Tous les partis du Front de Libération Nationale Kanak Socialiste (FLNKS) de Nouvelle-Calédonie figurent dans le comité de soutien à François Hollande, installé lundi à Nouméa par la section locale PS.
« Ce quinquennat va coïncider avec le dernier mandat de l’accord de Nouméa, et à l’inverse de Nicolas Sarkozy, qui a déja donné sa préférence pour que la Nouvelle-Calédonie reste dans la France, François Hollande ne s’est pas avancé », a déclaré Charles Washetine, porte-parole du Parti de libération kanak (FLNKS).

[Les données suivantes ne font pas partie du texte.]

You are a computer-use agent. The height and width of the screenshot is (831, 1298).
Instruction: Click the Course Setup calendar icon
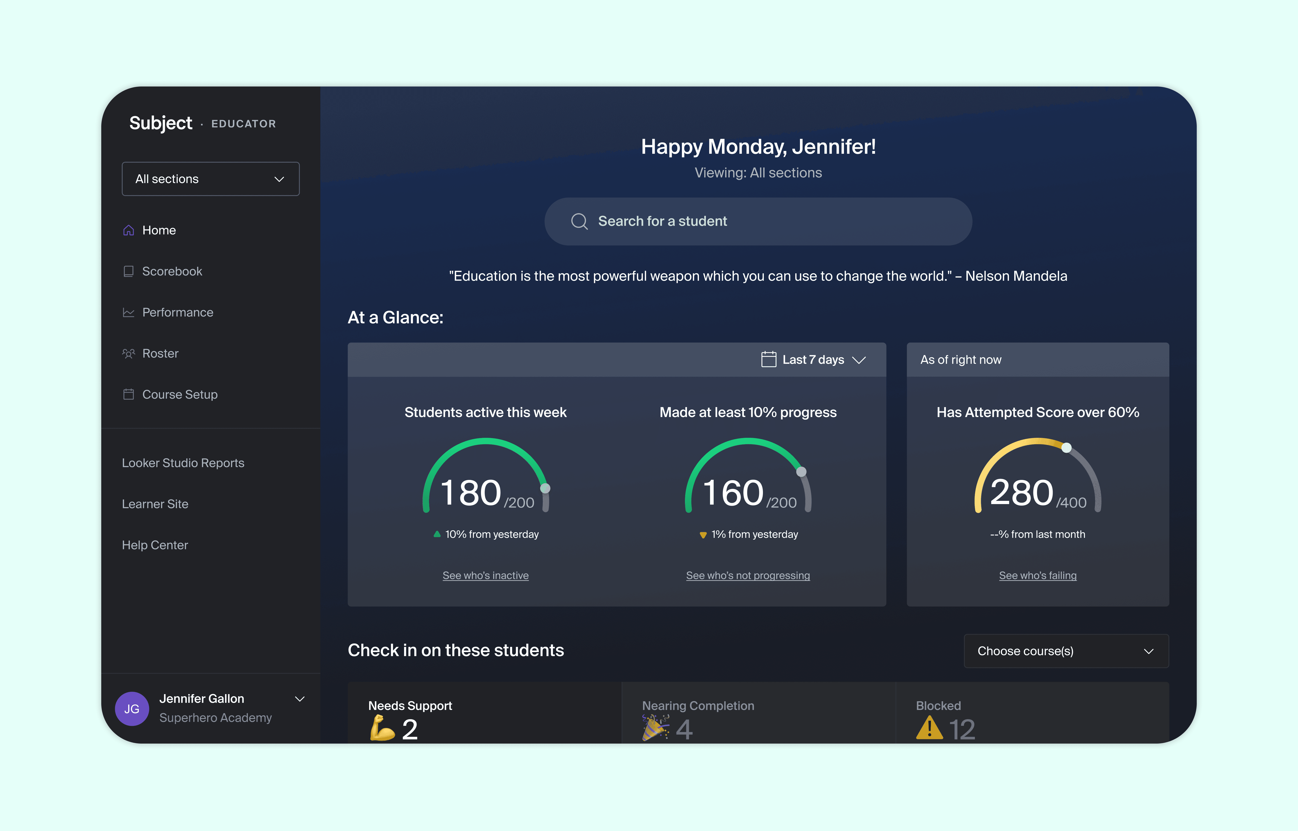(128, 394)
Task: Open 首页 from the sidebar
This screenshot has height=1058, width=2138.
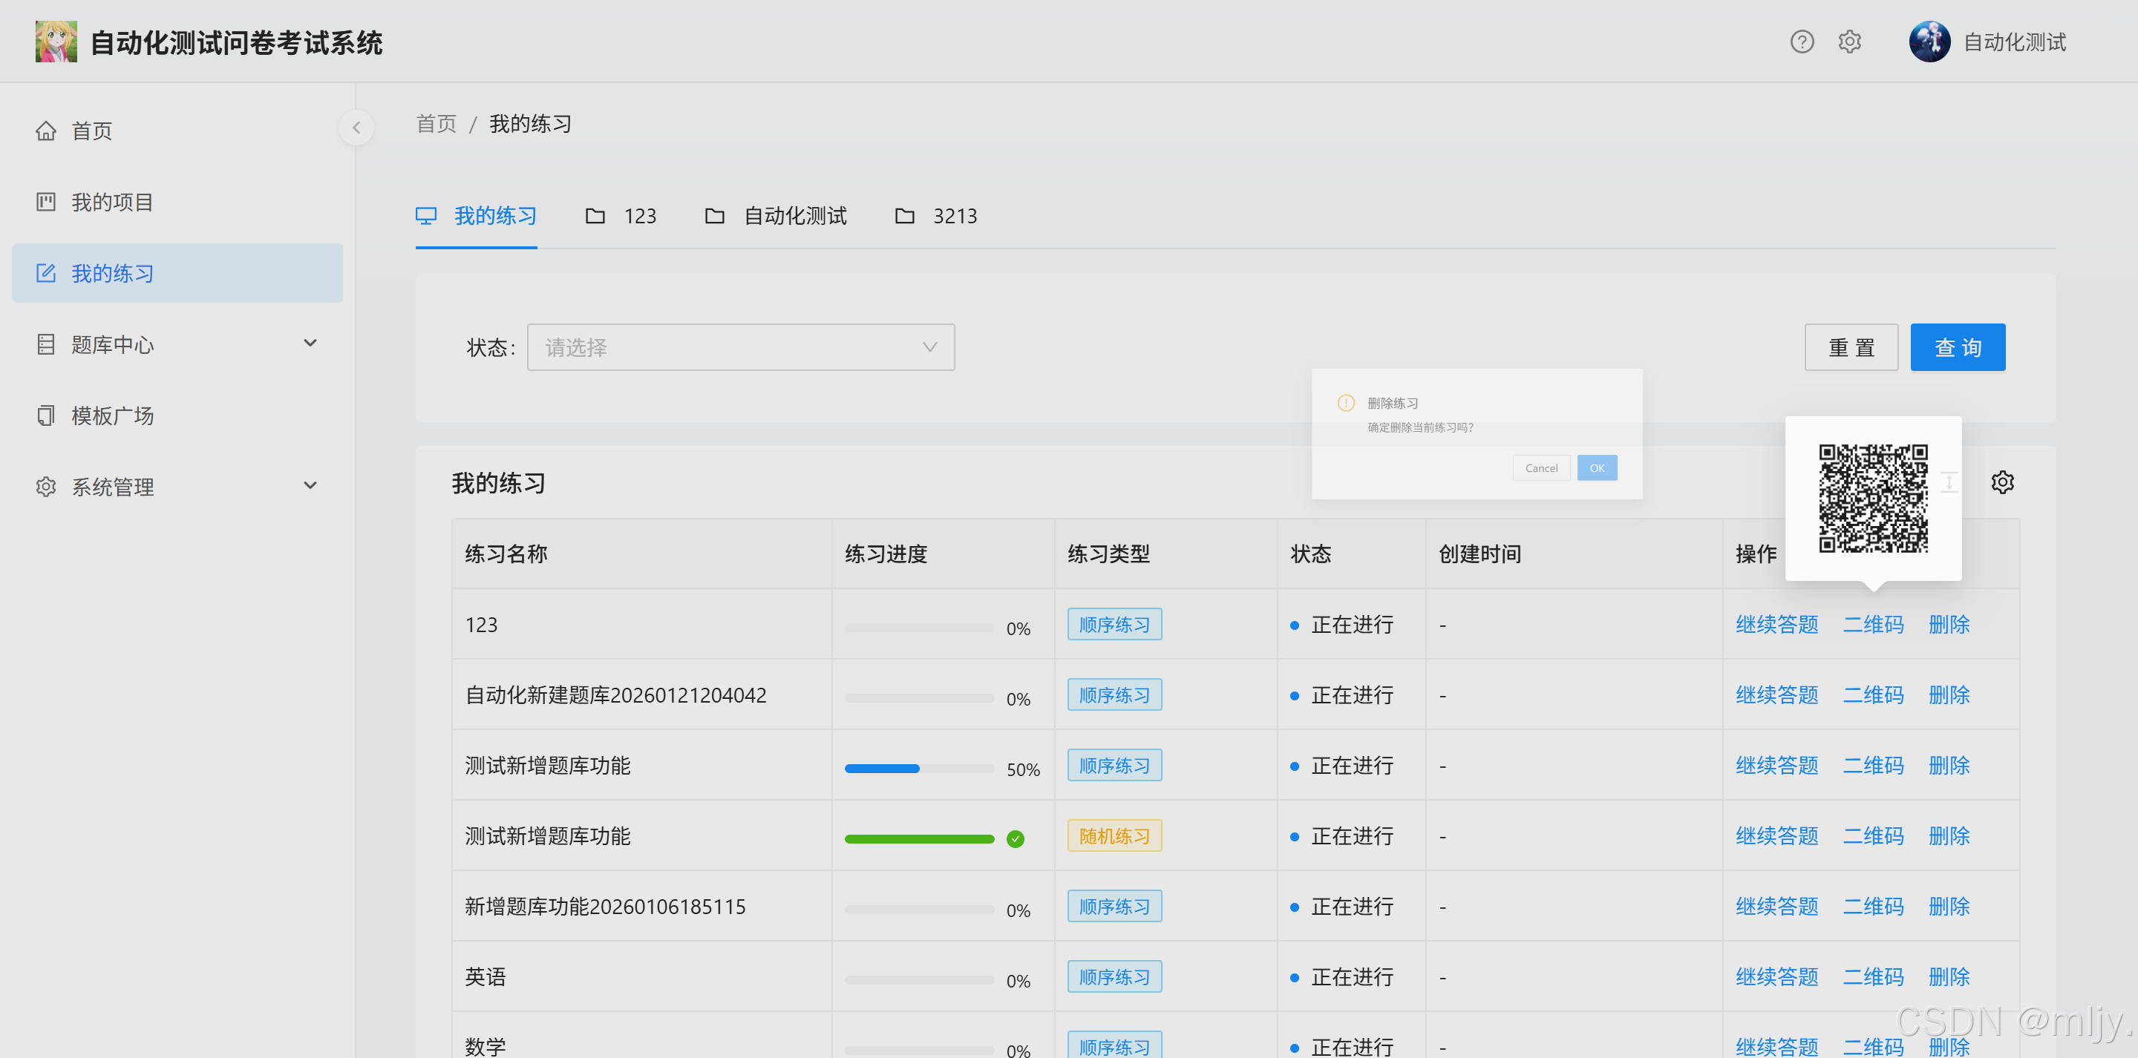Action: [91, 131]

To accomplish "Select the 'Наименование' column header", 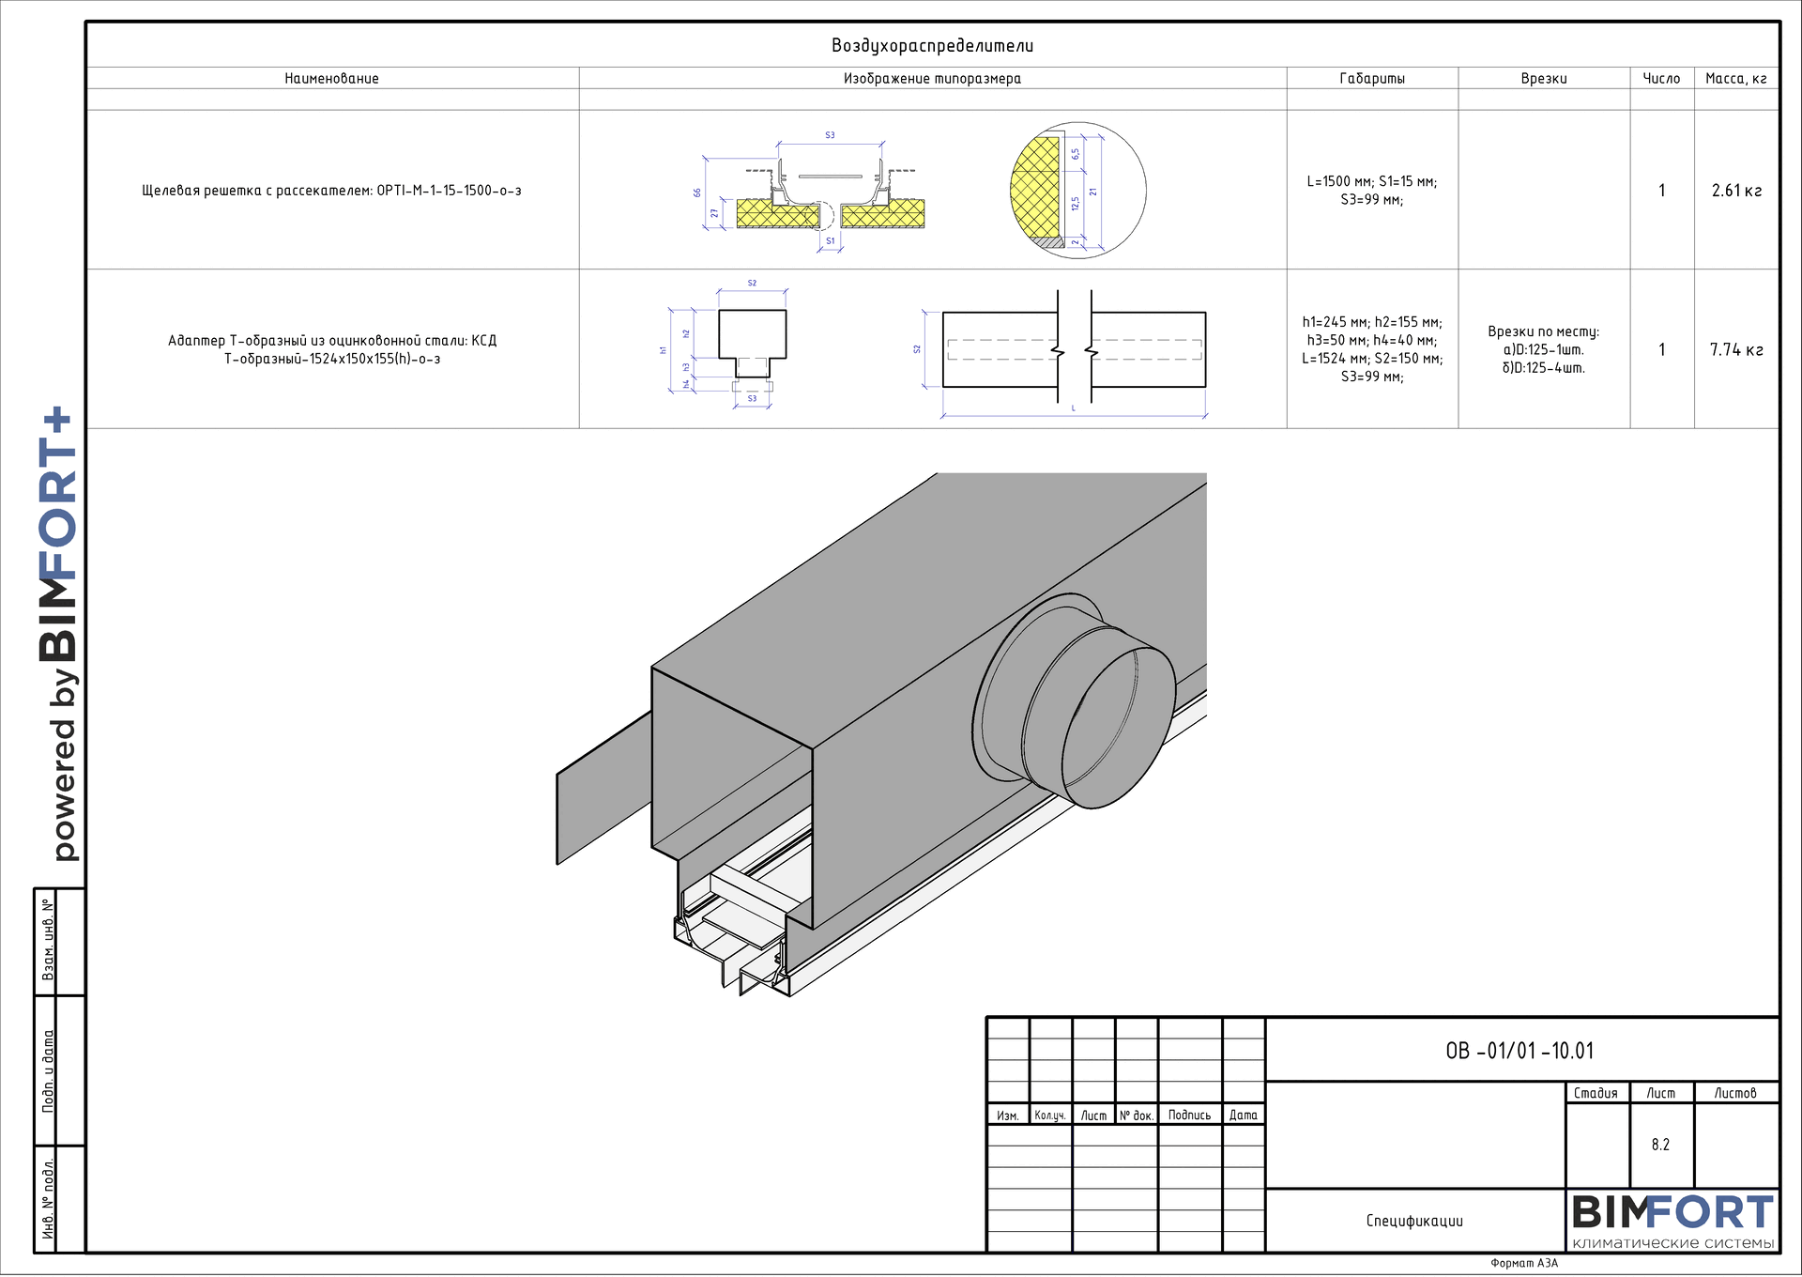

Présidé par Octave Togna, sénateur coutumier et longtemps directeur du Centre culturel Tjibaou, le comité de soutien au candidat socialiste compte une soixantaine de membres, élus ou issus de la société civile.
Le PS n’a pas d’élus locaux en Nouvelle-Calédonie, où le paysage politique est scindé en deux grandes familles: la droite non-indépendantiste et les indépendantistes kanak.
« Ici, on diabolise la gauche depuis des décennies. Mais n’oublions pas que c’est la gauche qui a ramené la paix dans ce pays avec les accords de Matignon (1988) sous Michel Rocard puis l’accord de Nouméa (1998, avec Lionel Jospin, ndlr) », a déclaré Jean-Pierre Deteix, directeur de la campagne.